We cart people off who think they’re Jesus but if a man pretends he’s a woman we fawn.

Silverperch · 20/03/2023 19:04

If you've had problems with men in women's spaces then of course I empathise with you, but I never have. I don't know anyone who has.

Aren't you clever! Implying that 'no one I know thinks like you, mad lady.'

FYI I know of two women/girls murdered in public toilets. One a friend of a friend; one at a shopping centre in my home town. It's not an irrational fear to want single sex spaces.
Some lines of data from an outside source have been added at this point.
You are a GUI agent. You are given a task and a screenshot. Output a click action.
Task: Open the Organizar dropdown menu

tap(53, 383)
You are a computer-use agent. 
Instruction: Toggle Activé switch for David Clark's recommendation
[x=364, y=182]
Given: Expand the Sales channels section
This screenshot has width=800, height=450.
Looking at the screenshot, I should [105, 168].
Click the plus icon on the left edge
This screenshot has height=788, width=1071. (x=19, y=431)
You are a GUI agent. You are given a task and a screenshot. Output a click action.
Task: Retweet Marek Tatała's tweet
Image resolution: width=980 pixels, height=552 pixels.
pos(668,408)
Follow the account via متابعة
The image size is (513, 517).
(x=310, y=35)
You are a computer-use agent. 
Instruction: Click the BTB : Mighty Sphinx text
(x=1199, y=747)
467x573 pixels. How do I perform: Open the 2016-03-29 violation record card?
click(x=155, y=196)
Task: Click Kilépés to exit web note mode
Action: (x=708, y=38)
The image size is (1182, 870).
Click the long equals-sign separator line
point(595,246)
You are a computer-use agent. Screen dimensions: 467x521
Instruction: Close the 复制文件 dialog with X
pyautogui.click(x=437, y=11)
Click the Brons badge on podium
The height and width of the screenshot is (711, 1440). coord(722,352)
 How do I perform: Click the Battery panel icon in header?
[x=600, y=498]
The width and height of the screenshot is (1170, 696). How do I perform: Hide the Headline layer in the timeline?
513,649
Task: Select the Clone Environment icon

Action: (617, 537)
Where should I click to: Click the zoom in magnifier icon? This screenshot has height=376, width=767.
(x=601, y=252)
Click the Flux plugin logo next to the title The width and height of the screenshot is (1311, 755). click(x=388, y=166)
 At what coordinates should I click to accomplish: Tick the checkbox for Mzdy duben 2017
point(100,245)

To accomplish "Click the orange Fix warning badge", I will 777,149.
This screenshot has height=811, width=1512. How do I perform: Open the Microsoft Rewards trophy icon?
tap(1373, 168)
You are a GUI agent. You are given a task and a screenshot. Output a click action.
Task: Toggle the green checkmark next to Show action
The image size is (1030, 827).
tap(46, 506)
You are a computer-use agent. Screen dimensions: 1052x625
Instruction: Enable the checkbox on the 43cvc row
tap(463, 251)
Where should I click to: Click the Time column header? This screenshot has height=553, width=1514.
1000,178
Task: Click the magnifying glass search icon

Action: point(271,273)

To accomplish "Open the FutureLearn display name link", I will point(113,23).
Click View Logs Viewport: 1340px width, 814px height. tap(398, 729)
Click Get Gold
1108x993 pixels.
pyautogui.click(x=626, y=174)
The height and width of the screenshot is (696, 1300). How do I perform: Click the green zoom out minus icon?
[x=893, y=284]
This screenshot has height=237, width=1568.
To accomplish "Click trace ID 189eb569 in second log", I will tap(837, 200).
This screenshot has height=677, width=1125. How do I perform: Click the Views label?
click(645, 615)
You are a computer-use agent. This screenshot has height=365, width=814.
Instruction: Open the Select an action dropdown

And yes, yes, I know that men will access them anyway if they have nefarious intentions, but what we have lost is the right to challenge men in our spaces, and that is not a small thing. And yes, how gracious of you to admit that women do need to feel safe.

And no, you can't always tell a sex offender at first glance. That's why we don't put a man in a women's prison cell or hospital ward. Obviously. They don't wear little badges. That wouldn't work, would it?

As for children growing up with preferred pronouns, I don't think so. I am around younger kids and I suspect this is a bit of a blip, that it would fall out of fashion and that something new will come along.

As for calling me bitter and irrelevant, whatever. At least I'm coherent and don't need to resort to ageist insults as I have no argument.

ImAGoodPerson · 20/03/2023 19:05

QuizzlyBear · 20/03/2023 09:20

Why would you NOT allow people to be who they feel they are? How does it harm you for the nice chap down the street to ask to be referred to as the nice lady down the street? If Eddie Izzard nicely asks that people use the name Suzy instead as that's what they prefer?

It's the vitriol that gets me - if someone says that 'being gay is a mental illness, we clearly were born / made to have only male/female relationships, that's basic biology' they'd be seen as a massive bigot. Yet it's ok to say that you're being 'indoctrinated' to ask to believe that some people are born identifying as the opposite gender?

History won't look kindly on your viewpoint, just as we criticise those who actively discriminated against LGBTQ people 20 years ago.

There are very few people saying they won't allow people to refer to someone as a female name even if they are male if that's what they prefer. What most object to is people saying that transwomen as women and therefore entitled to the same rights as women. That is not OK IMO.